Table 3. Significant differences in the IASLC/ATS/ERS-2011 classification over the WHO-2004 classification.
Change | Description |
---|---|
Guidance provided for classification as per nature of pathologial specimen (resection specimens versus biopsy/cytology specimens) | Since 70% of lung cancer is unresectable at presentation, biopsy/cytology plays an important role in diagnosis and treatment guidance. The IASLC/ATS/ERS classification has provided classification guidelines for small biopsy/cytology samples, in addition to the classification for resection specimens |
Recommendations on the use of special stains, immunohistochemistry and molecular testing | Given the paramount importance of classification of NSCLC into ADC and SqCC, recommendations are made so that in addition to routine haematoxyllin-eosin stains, optimal use of additional stains such as mucin, p63 and TTF-1 be done.
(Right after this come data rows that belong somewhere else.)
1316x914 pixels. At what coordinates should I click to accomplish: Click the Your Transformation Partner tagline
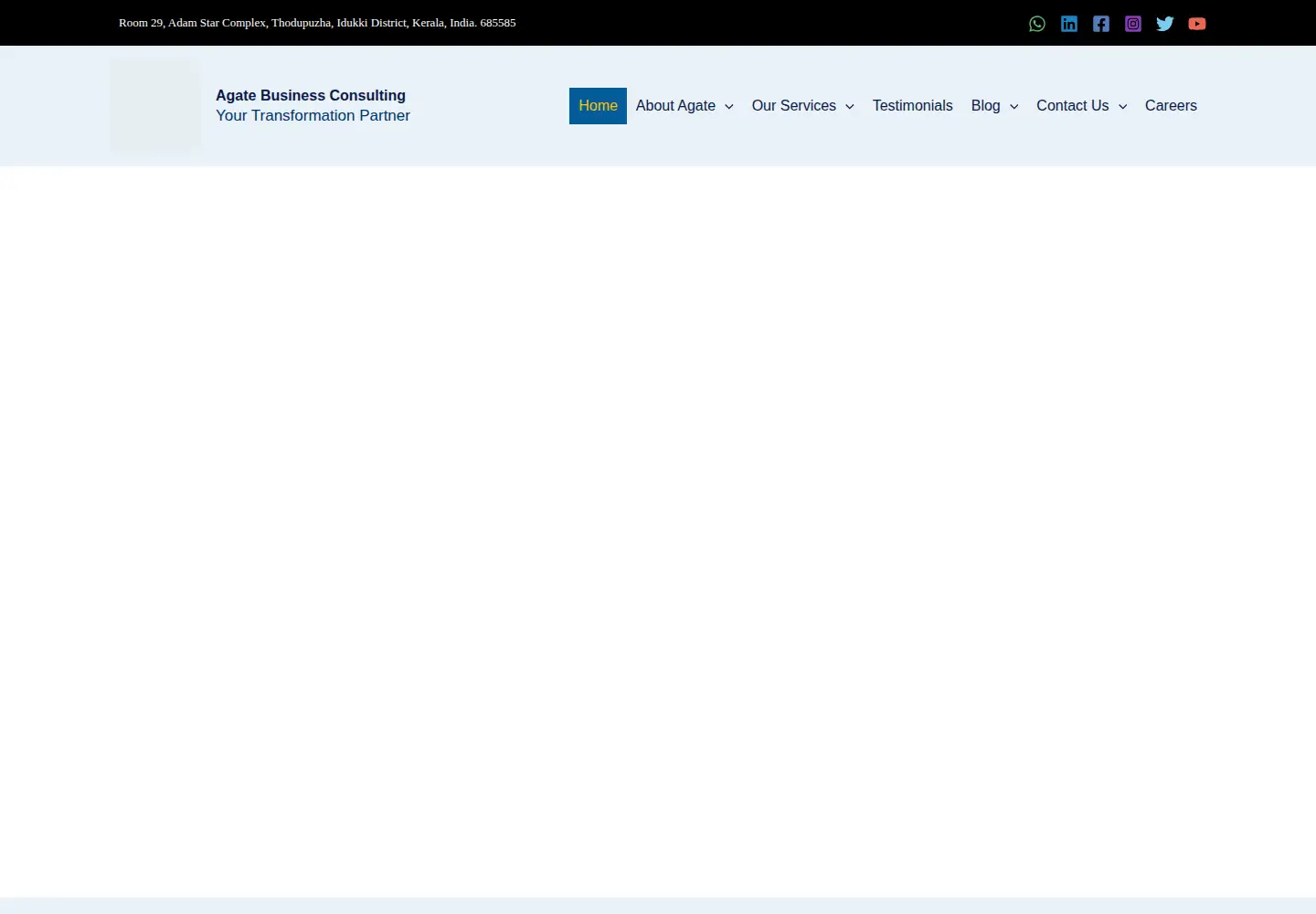click(x=313, y=115)
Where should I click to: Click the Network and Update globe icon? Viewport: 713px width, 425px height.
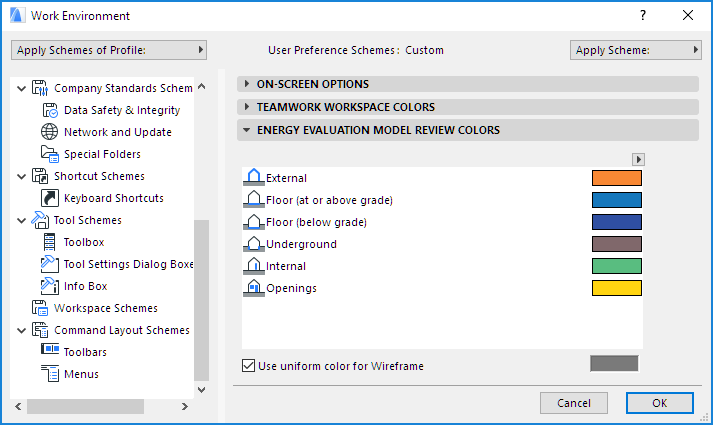[50, 132]
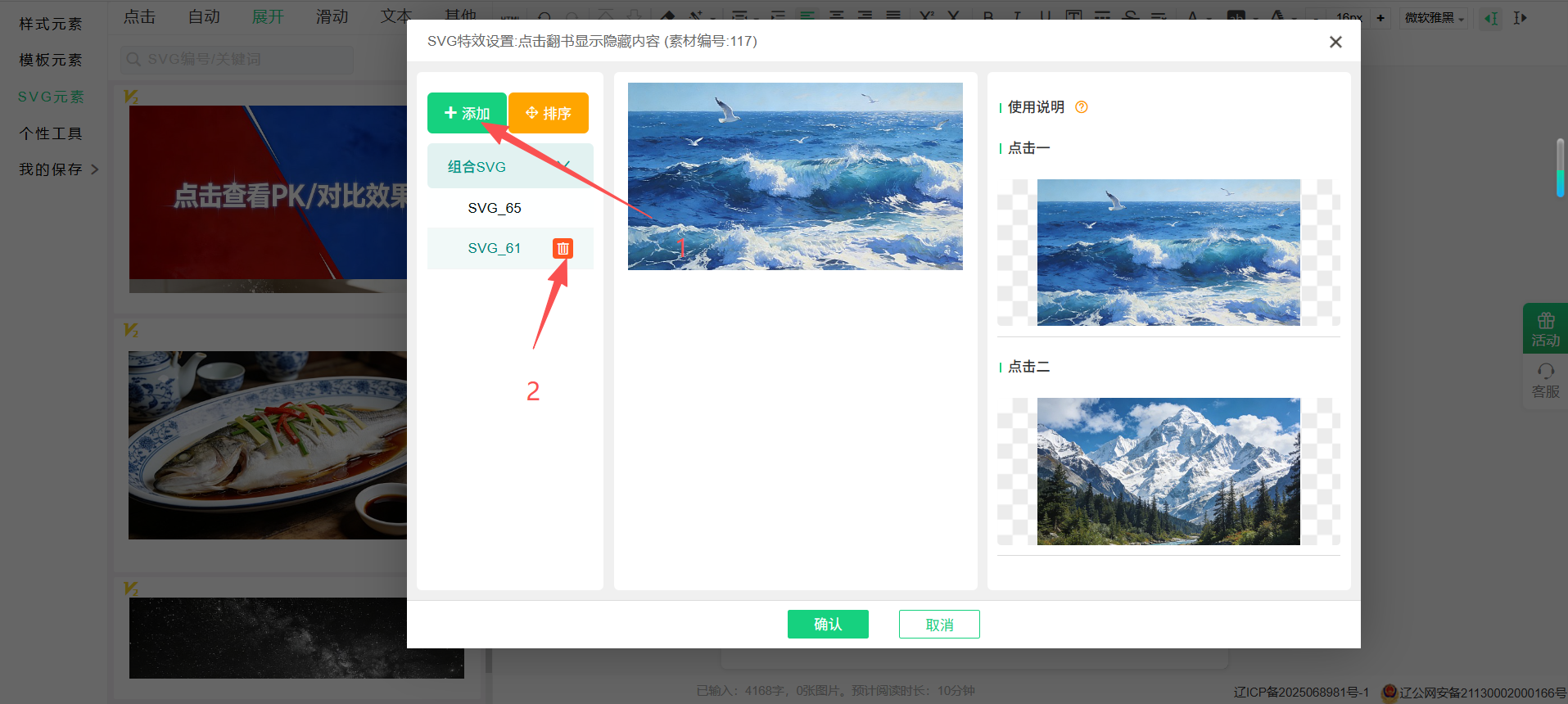Viewport: 1568px width, 704px height.
Task: Confirm settings with the 确认 button
Action: [x=827, y=624]
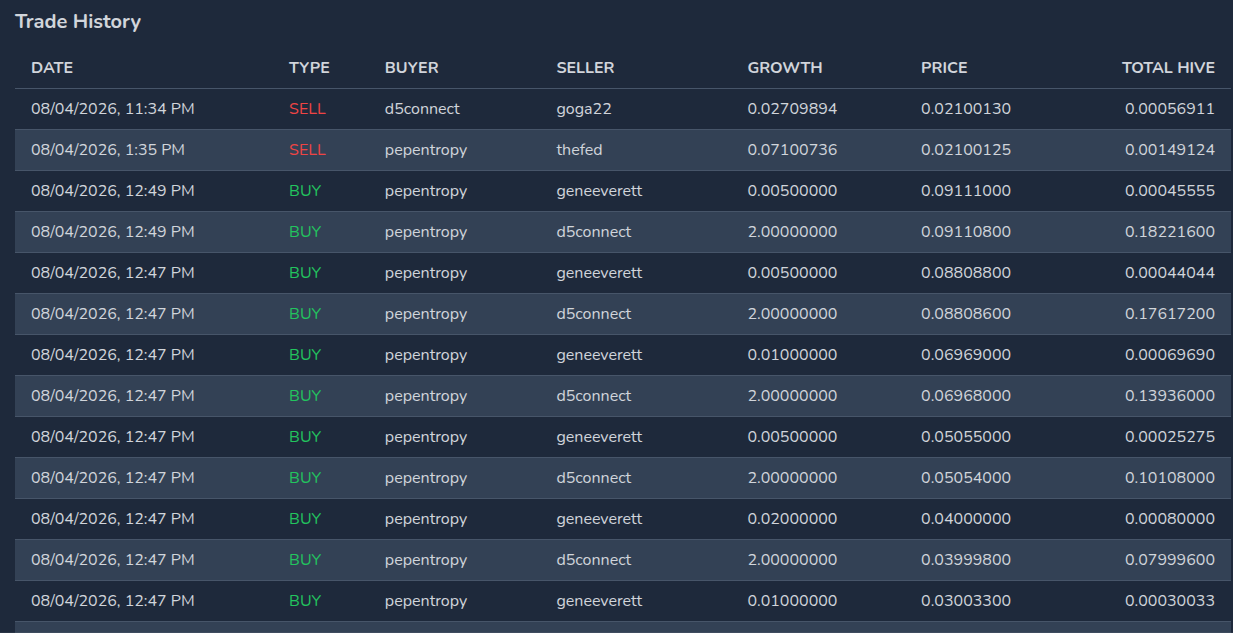Open seller goga22 profile
Image resolution: width=1233 pixels, height=633 pixels.
(584, 109)
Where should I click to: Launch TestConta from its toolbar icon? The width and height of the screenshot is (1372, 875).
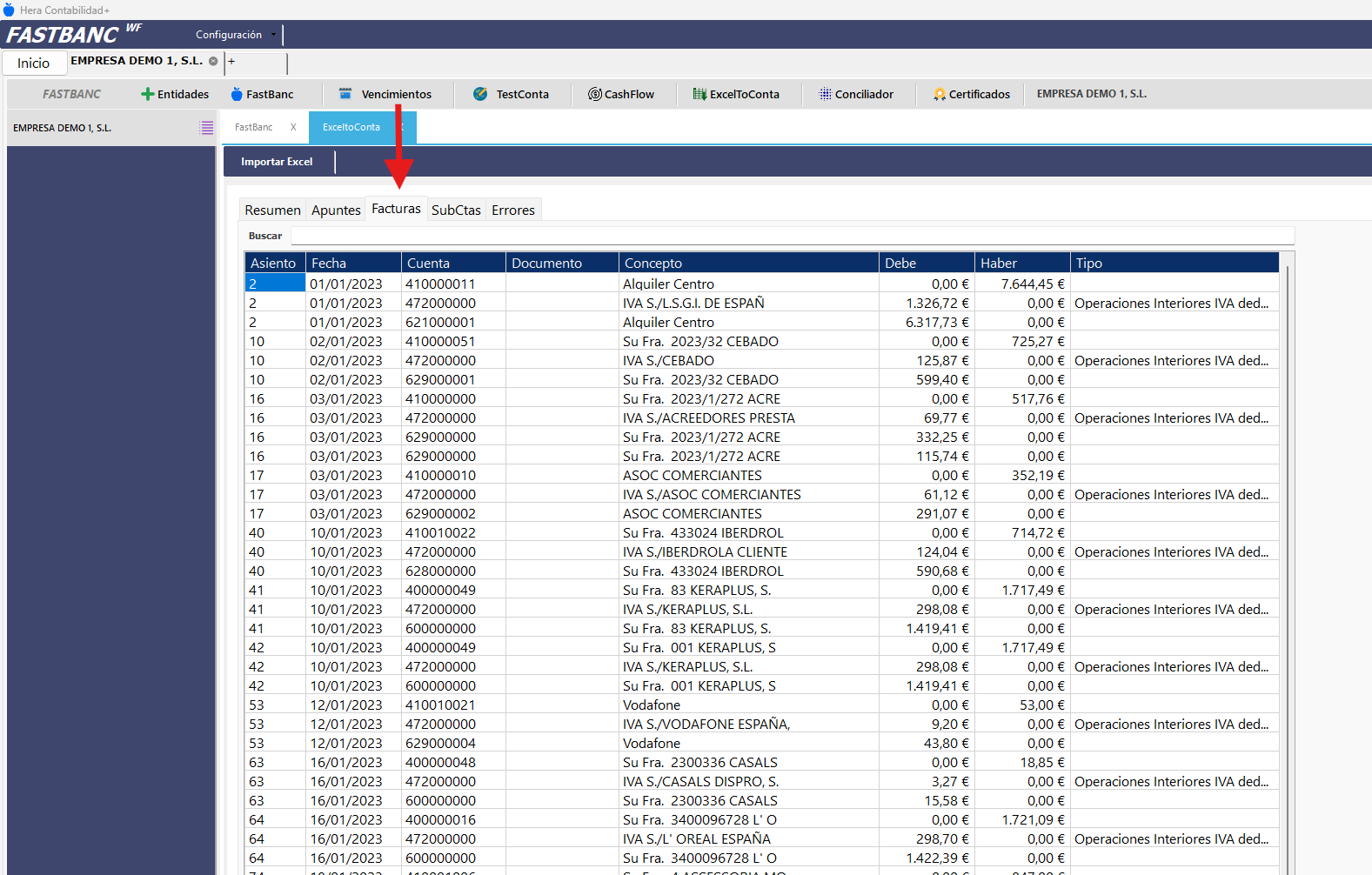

Further, EGFR mutation testing too has been recommended for identifying eligibility for treatment with EGFR-TKIs |
The term BAC is abandoned | The former term ‘BAC’ can now be represented by five separate nomenclatures in the IASLC/ATS/ERS classification |
New concepts of AIS and MIA | For use in resected specimens, new terminologies have been provided. Small peripheral adenocarcinomas with pure lepidic growth are classified as AIS. Small peripheral adenocarcinomas (≤3 cm) with predominantly lepidic growth with invasion of ≤5 mm is classified as MIA. AIS and MIA are recognized to have 100% or near 100% dispeace specific survival after complete resection |
Recognition of new histological subtype: ‘micropapillary’ | Recognized to have a worse prognostic outcome, the micropapillary type has been added as a new sub-type of ADC |
Omission of ‘mixed subtype’ variant, and importance placed upon predomiant histological pattern of invasive ADC for classification | Since >90% of all lung adenocarcinomas would fall into the ‘mixed sub-type’ as per the WHO 2004 classification, invasive adenocarcinomas are now classified upon their predominate pattern after comprehensive subtyping into either of lepidic, acinar, papillary, solid or micropapillary predominant subtypes. |
Reclassification of former terminologies of mucinous cystadenocarcinoma, colloid ADC, fetal ADC, signet ring ADC and enteric ADC | Mucinous cystadenocarcinoma is now classified as ‘invasive adenocarcinoma with enteric features’. The prior terminologies ‘colloid adenocarcinoma and fetal carcinoma’ are now renamed as ‘invasive adenocarcinoma with colloid features’, and ‘invasive adenocarcinoma with fetal pattern’, respectively. The prior terminologies of signet ring and clear cell carcinoma are now no more regarded as separate patterns. Instead, they are classified as ‘adenocarcinoma with (describe patterns present) and signet ring features’, and ‘adenocarcinoma with (describe patterns present) and clear cell features’, respectively |
ADC, adenocarcinoma; NSCLC, non-small cell lung carcinoma; SqCC, squamous cell carcinoma; TTF-1, thyroid transcription factor-1; EGFR, epidermal growth factor receptor; TKI, tyrosine kinase inhibitor; BAC, bronchioloalveolar carcinoma; MIA, minimally invasive adenocarcinoma; AIS, adenocarcinoma in situ; WHO, World Health Organization; IASLC, International Association for the Study of Lung Cancer; ATS, American Thoracic Society; ERS, European Respiratory Society.